Frequently Asked Questions

What is Ansible Event-Driven Automation (EDA)?

EDA is a framework that listens for events from external sources (monitoring systems, cloud providers, webhooks) and automatically triggers Ansible playbooks or AAP job templates when specific conditions are met. It enables real-time, reactive automation instead of scheduled or manual execution.

What events can trigger Ansible EDA?

Any event that can be delivered via webhooks, message queues (Kafka, AMQP), APIs, or file changes. Common sources include Prometheus/Alertmanager, Dynatrace, PagerDuty, AWS EventBridge, ServiceNow, GitHub webhooks, and custom applications.

How is EDA different from running playbooks on a cron schedule?

Cron-based automation runs at fixed intervals regardless of need. EDA responds to events in real-time — when an alert fires, when a file changes, or when a webhook is received. This means faster response times and no wasted execution cycles.

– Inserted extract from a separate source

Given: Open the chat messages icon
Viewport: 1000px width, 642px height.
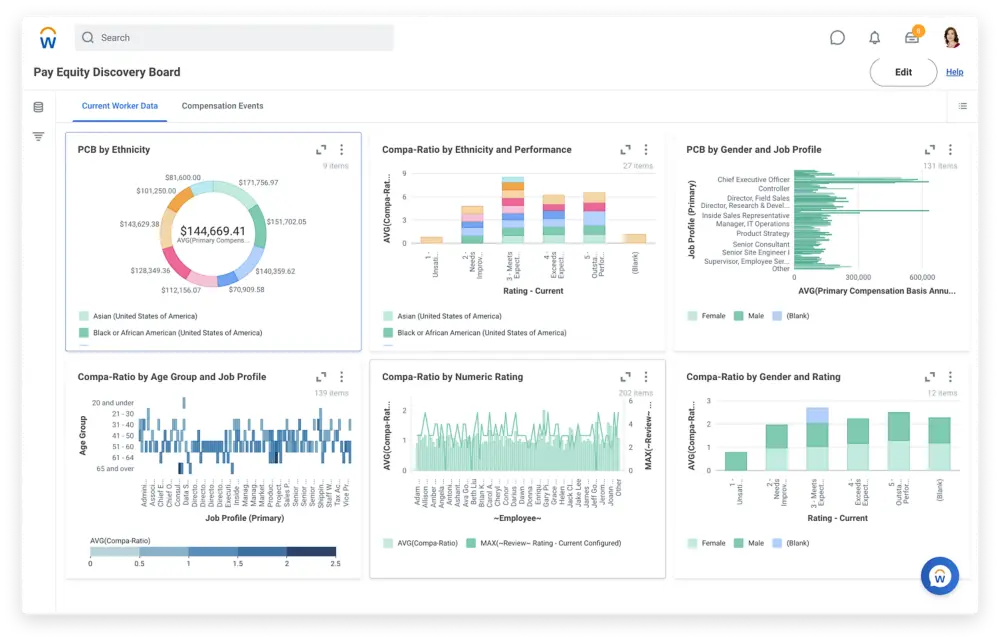Looking at the screenshot, I should pyautogui.click(x=837, y=37).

Can EDA integrate with Ansible Automation Platform?

Yes. EDA is a core component of AAP 2.4+. The EDA Controller provides a web UI for managing rulebook activations, viewing event logs, and integrating with AAP Controller job templates. EDA can trigger any job template in your AAP environment.

How do I prevent alert storms from overwhelming EDA?

Use the throttle directive with once_within to limit how often a rule can fire for the same event source. Group similar events with group_by to deduplicate by host, service, or other dimensions.

Conclusion

Event-Driven Automation transforms Ansible from a tool you run into a system that acts autonomously. By connecting event sources to rulebooks, you can auto-remediate service failures in seconds, respond to security incidents in real-time, and optimize cloud costs automatically. Start with simple webhook-based rules, add throttling for safety, and gradually expand to cover your most common operational scenarios. EDA is the bridge between monitoring and action.